▶ _TEXTE EXTRAIT_
-*-
Ouais, ben, la nouvelle année a commencé pas mal de la même façon que la précédente s’est terminée : c’est-à-dire à coup de 2x4 dans la face, gracieuseté ces movies-villains-brought-to-life que sont Elon Musk et cie. Carole Callwalladr, une journaliste britannique crissement importante, a utilisé l’expression « broligarchy » (que je traduirai ici par « broligarchie/ broligarques ») pour parler de ce boys club constitué d’entrepreneurs de la Big Tech, multimillionnaires (quand c’est pas milliardaires), somehow accrochés aux mamelles du pouvoir aux États-Unis. Sur les réseaux sociaux, on est plusieurs à rire de la gueule de ces messieurs indépendants de fortune qui ressentent quand même l’urgence de « bend the knee » devant un Donald Trump plus unhinged que jamais.
Déterminé à faire sa place auprès du nouveau roi Soleil, Mark Zuckerberg, le créateur de Facebook, multiplie les opérations de séduction pour convaincre tout le monde pis sa mère qu’il est lui aussi one of the boys malgré des années de simp passées à flirter avec les démocrates quand ces derniers avaient encore le vent dans les voiles. Mon collègue et ami, Chris Curtis, du média indépendant The Rover, a fait ce meme qui résume assez bien la situation.
Aujourd’hui donc, Zuck, 40 ans, essaie désespérément de nous convaincre qu’il est un homme nouveau. Changé. Un mâle alpha, un vrai. Du genre à tripper sur la MMA et à être prêt lui aussi à plaquer virilement un autre homme au sol, dans une cage, en étant uniquement vêtu de petites shorts. Le Washington Post avait d’ailleurs consacré tout un article à sa bro-ification, qui passe aussi par une nouvelle passion dévorante pour le wakesurf et une garde-robe toute neuve qui a l’air 100% commanditée par WLKN.
Bref, Zuck, soucieux de se faire chummé-chummé avec Donald Trump, a annoncé dans une vidéo que META (qui englobe Facebook, Instagram et Whatspp) allait effectuer un retour aux sources et redevenir un espace communautaire propulsé par les utilisateurs où les idées circulent librement sans entraves institutionnelles. Ciao-bye le fact-checking chez META aux États-Unis.
Zuck a également déclaré, sans broncher, qu’il allait travailler de concert avec l’administration Trump pour combattre les lois proposées ou adoptées dans D’AUTRES PAYS pour encadrer les activités des entreprises américaines comme la sienne. Hum. Je ne passerai pas par 4 chemins : ceci est fucked up. Impérialisme, colonisation…il y a plusieurs affaires à disséquer dans son annonce. Mais je laisse ça à d’autres, qui font très bien ça.
-*-
▶ _LIGNES DE DONNÉES_

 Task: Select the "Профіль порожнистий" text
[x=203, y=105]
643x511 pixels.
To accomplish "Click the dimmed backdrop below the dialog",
-*-
▶ _CONSIGNES_
• 1. Selon le texte extrait, qu'est-ce qui motive Zuckerberg à annoncer que META va « effectuer un retour aux sources » ? Répondez en une à trois phrases.
• 2. Dressez la liste complète des personnes désignées par leur nom dans le texte extrait.

▶ _CORRIGÉ DES EXERCICES_
• 1. Selon le texte, Zuckerberg cherche à se rapprocher de Donald Trump. Il est « soucieux de se faire chummé-chummé » avec lui. Il annonce donc que META redeviendra un espace communautaire où les idées circulent librement, ce qui met fin au fact-checking de META aux États-Unis.

• 2.
- Elon Musk
- Carole Callwalladr
- Donald Trump
- Mark Zuckerberg
- Chris Curtis